TASK: When you reach the line with "Instruction: Open the animation settings gear" in the listing below, transcribe it and each line after it up to and including the line with "Click the lines icon beside Text to Video", exactly and with nothing else.
━━━
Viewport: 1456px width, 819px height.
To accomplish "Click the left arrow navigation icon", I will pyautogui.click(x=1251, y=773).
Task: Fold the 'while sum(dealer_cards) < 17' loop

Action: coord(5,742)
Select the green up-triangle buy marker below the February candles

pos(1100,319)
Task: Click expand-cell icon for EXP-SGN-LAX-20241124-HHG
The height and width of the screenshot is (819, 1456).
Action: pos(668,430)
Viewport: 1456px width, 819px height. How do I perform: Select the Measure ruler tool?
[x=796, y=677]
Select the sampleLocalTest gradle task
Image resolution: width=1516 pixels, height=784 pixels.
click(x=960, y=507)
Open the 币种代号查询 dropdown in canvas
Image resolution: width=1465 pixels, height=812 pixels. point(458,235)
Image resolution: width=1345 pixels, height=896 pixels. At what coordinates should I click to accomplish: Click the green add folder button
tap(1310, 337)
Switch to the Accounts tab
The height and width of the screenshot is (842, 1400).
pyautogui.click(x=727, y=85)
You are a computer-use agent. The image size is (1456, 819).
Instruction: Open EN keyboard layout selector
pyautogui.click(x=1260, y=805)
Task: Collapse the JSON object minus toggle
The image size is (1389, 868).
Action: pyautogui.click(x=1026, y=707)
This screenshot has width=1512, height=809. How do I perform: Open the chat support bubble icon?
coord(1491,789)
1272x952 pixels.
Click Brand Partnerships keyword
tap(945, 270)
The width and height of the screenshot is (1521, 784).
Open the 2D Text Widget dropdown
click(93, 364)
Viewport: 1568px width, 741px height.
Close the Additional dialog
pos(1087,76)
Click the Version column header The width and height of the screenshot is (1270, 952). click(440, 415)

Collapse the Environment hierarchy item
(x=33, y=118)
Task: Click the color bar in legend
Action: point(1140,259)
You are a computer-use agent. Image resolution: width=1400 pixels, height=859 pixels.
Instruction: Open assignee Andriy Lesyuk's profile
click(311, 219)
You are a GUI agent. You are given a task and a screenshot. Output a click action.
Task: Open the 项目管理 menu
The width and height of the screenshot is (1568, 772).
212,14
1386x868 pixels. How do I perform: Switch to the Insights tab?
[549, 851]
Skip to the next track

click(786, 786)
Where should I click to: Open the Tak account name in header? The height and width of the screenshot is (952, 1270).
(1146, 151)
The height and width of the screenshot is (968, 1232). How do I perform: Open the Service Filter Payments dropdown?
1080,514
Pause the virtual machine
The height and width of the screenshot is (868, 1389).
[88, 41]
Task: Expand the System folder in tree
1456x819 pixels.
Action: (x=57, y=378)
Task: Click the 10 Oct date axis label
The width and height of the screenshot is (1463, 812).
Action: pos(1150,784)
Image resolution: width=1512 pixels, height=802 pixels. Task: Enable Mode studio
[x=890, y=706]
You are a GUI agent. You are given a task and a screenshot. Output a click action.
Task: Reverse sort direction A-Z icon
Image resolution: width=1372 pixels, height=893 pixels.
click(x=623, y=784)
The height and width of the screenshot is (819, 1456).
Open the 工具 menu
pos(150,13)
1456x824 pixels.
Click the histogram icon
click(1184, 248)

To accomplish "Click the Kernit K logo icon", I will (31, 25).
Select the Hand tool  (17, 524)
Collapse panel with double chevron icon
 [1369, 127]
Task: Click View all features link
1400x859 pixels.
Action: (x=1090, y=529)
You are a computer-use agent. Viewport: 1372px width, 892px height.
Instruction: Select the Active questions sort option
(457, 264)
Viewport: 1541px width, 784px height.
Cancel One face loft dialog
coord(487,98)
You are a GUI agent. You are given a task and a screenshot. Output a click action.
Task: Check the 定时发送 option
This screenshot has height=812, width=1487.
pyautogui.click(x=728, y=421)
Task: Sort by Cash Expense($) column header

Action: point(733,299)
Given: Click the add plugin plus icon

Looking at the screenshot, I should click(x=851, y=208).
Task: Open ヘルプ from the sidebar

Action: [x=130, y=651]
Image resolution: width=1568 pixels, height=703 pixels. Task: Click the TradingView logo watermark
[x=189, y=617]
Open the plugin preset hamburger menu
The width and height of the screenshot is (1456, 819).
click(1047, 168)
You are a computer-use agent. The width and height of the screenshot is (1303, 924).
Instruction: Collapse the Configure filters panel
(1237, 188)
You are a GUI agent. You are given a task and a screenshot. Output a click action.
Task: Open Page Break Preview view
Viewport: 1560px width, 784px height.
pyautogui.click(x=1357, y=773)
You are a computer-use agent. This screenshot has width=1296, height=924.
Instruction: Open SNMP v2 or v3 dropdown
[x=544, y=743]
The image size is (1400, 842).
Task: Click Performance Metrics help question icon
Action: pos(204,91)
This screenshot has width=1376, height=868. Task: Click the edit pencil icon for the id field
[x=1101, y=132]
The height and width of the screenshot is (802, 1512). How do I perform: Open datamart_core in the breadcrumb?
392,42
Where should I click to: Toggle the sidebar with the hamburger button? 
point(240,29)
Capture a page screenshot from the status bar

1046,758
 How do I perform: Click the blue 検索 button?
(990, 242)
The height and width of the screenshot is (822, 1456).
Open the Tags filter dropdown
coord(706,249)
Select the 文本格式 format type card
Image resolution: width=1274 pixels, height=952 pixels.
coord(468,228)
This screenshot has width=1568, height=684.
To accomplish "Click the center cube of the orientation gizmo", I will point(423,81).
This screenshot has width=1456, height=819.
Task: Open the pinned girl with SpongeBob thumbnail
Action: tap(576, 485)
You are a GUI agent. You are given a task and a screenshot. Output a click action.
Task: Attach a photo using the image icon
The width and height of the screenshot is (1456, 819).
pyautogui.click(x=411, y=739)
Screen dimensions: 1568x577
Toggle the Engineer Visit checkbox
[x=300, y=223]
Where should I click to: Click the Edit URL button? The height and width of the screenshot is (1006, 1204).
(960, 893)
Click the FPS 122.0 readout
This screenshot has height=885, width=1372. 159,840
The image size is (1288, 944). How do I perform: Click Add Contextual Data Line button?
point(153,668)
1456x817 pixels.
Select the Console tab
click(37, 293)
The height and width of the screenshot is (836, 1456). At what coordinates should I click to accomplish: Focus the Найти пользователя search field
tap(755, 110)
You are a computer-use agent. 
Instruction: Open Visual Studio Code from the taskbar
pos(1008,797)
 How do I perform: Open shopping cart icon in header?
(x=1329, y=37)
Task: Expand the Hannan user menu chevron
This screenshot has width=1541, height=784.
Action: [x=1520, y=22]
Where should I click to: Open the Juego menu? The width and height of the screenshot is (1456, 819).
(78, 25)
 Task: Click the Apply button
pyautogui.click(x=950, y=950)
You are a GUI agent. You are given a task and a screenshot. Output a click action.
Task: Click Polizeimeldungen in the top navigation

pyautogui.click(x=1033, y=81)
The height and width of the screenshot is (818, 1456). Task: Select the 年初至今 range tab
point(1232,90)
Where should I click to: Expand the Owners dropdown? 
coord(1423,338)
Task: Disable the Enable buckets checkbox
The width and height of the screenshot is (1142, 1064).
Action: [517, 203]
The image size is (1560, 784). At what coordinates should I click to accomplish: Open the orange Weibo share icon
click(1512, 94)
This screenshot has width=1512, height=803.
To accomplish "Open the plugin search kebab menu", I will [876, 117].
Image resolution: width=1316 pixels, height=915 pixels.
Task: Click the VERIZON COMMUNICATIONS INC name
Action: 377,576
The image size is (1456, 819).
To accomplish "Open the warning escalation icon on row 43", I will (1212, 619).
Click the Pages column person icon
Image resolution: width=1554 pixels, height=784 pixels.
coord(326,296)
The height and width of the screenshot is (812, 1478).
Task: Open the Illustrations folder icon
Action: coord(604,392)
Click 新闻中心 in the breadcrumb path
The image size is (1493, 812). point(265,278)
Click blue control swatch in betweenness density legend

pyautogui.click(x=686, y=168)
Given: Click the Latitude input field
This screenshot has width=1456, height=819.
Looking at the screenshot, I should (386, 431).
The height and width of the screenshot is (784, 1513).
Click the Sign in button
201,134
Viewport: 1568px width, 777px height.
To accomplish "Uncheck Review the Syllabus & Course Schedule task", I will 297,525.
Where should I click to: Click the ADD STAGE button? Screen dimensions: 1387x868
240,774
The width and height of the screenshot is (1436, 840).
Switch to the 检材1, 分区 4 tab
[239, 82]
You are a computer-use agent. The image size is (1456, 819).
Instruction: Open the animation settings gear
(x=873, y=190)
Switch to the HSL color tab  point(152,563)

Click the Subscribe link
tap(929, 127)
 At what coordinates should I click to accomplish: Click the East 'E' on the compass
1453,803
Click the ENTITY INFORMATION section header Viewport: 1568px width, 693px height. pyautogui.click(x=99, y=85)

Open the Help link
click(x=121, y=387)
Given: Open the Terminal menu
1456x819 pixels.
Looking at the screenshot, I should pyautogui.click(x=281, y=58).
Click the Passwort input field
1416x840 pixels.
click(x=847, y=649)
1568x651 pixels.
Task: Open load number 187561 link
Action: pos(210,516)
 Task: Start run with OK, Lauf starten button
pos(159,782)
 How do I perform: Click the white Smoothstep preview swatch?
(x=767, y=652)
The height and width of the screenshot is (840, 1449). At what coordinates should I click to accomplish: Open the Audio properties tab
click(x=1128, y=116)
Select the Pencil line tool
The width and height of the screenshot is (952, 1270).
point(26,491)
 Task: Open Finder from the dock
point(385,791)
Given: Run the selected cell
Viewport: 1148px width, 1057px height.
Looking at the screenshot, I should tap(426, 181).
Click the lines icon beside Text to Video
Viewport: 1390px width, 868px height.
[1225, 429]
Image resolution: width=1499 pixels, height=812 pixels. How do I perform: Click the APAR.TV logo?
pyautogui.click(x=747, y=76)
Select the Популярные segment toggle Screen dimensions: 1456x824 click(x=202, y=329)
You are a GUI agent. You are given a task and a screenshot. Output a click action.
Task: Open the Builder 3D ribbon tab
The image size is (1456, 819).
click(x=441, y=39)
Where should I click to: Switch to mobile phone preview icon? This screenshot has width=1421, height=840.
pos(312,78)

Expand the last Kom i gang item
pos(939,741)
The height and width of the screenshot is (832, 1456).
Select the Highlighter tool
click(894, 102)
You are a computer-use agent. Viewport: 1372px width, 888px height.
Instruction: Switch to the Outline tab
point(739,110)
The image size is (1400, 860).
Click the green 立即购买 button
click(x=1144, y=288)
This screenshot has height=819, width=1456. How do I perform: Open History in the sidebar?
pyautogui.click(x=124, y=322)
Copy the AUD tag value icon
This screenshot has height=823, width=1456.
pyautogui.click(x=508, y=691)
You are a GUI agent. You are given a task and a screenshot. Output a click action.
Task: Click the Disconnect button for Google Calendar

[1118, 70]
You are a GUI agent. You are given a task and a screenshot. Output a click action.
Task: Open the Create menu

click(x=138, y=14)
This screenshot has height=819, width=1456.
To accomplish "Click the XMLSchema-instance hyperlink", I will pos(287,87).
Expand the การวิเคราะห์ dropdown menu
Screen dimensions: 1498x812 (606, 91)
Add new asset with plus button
━━━
ANSWER FOR THE TASK:
Instruction: Open the animation settings gear
(x=873, y=190)
Switch to the HSL color tab  point(152,563)

Click the Subscribe link
tap(929, 127)
 At what coordinates should I click to accomplish: Click the East 'E' on the compass
1453,803
Click the ENTITY INFORMATION section header Viewport: 1568px width, 693px height. pyautogui.click(x=99, y=85)

Open the Help link
click(x=121, y=387)
Given: Open the Terminal menu
1456x819 pixels.
Looking at the screenshot, I should pyautogui.click(x=281, y=58).
Click the Passwort input field
1416x840 pixels.
click(x=847, y=649)
1568x651 pixels.
Task: Open load number 187561 link
Action: pos(210,516)
 Task: Start run with OK, Lauf starten button
pos(159,782)
 How do I perform: Click the white Smoothstep preview swatch?
(x=767, y=652)
The height and width of the screenshot is (840, 1449). At what coordinates should I click to accomplish: Open the Audio properties tab
click(x=1128, y=116)
Select the Pencil line tool
The width and height of the screenshot is (952, 1270).
point(26,491)
 Task: Open Finder from the dock
point(385,791)
Given: Run the selected cell
Viewport: 1148px width, 1057px height.
Looking at the screenshot, I should tap(426, 181).
Click the lines icon beside Text to Video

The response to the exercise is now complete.